In between the input and output layers I constructed a 10-node hidden layer.   A one hidden-layer neural network is the simplest form of the ANN model, and I tried to keep the number of hidden-layer nodes to a minimum as well.  Specific details about the model, hyper-parameter tuning, and the code will be available in the near future when I put a pre-print of this work on biorxiv.

Model training and cross-validation

I trained the model on the 175 sample dataset and on a 350 sample “synthetic” dataset created by adding gaussian “noise” to the real data.  The results are shown below, across 250 training epochs.

When the ANN model was tested with 10-fold cross validation, the accuracy reached a level of 96.5% (+/- 5.4%).   This is obviously a big improvement on the LASSO model, and reaches a level of accuracy that is good enough for clinical pipelines (with the caveat that low confidence predictions will still be checked “by hand.”)

Below, I’m showing a sample of the model output (left) and ground truth (right) from the test data.  The numbers (and colors) of the boxes correspond to the model’s probability in that classification.  You can see that most CNV events are called with high probability, but several (yellow boxes) are called correctly but with lower probability.   One event (red box) is called incorrectly with high probability.

Conclusions and caveats

Going into this project, I had no idea if the ANN model would be able to make predictions on the basis of so few examples in the training set.  The classic examples you see about ANN/CNN models rely on handwriting training sets with 10,000 or more images.   So I was surprised when the model did very well with extremely limited training data.   Since this method was developed for a clinical pipeline, it can be improved as the pipeline generates new training data with each new patient sample.  We would need many thousands of samples through our “legacy” pipeline to see enough examples of the rare star allele events in CYP2D6 that we could then classify them.  That is why I limited my CNV calling to three star alleles.

The low confidence, true positive predictions concern me less than the high confidence false negative.  Missing a real CNV that has impact on CYP2D6 function and therefore clinical relevance is very dangerous.  This can lead to incorrect prescribing and adverse drug reactions for the patient.   I really want to understand why the method makes predictions like this, and how to fix it.  Unfortunately, I believe it will require a lot more training data to solve this problem and that is something I lack.

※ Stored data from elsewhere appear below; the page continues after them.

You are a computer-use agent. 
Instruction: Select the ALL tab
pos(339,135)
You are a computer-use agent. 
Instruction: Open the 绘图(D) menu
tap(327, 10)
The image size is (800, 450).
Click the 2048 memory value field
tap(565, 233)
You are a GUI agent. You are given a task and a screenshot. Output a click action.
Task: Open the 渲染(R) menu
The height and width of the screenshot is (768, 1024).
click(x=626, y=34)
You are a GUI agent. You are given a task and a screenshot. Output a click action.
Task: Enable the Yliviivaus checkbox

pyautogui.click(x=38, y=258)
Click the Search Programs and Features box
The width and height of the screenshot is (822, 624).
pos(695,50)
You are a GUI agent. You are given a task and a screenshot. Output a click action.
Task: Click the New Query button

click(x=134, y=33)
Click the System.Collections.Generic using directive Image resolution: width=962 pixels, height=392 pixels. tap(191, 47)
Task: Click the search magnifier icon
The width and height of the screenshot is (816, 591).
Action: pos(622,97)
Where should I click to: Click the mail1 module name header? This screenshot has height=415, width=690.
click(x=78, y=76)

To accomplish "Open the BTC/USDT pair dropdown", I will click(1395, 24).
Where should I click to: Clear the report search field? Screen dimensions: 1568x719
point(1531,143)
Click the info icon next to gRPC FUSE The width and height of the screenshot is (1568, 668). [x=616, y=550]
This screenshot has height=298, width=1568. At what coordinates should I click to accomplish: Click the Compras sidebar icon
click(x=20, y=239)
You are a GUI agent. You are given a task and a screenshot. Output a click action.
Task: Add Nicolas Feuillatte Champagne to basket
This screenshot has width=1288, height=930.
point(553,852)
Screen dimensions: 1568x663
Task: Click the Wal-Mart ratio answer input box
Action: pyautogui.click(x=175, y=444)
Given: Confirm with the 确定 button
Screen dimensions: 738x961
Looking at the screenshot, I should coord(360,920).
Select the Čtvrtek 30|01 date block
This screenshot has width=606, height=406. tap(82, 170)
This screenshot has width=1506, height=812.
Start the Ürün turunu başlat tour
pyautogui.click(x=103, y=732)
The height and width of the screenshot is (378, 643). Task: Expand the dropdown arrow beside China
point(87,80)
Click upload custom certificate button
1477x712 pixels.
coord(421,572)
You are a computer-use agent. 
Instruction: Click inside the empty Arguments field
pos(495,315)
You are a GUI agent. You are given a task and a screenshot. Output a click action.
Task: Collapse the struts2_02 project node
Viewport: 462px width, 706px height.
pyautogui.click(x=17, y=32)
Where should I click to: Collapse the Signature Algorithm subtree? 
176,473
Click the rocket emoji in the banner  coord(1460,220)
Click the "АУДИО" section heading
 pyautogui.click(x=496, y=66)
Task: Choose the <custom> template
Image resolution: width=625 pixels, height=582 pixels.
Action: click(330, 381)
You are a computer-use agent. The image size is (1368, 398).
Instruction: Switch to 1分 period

My goals for this project now are 1) to publish a preprint on biorxiv describing this work and 2) to obtain some additional training/test datasets.   Because our pharmacogenomics test is not generating the kind of volume we expected, I may have to look around for another gene with clinically-relevant CNV events to test this method further.   For example, we do have an NGS-based test of hearing and deafness genes with thousands of validated patient samples.  One gene, STRC, has relevant CNVs that are complex and require analyst visualization to detect.  This may be a good system for follow up refinement of this type of model.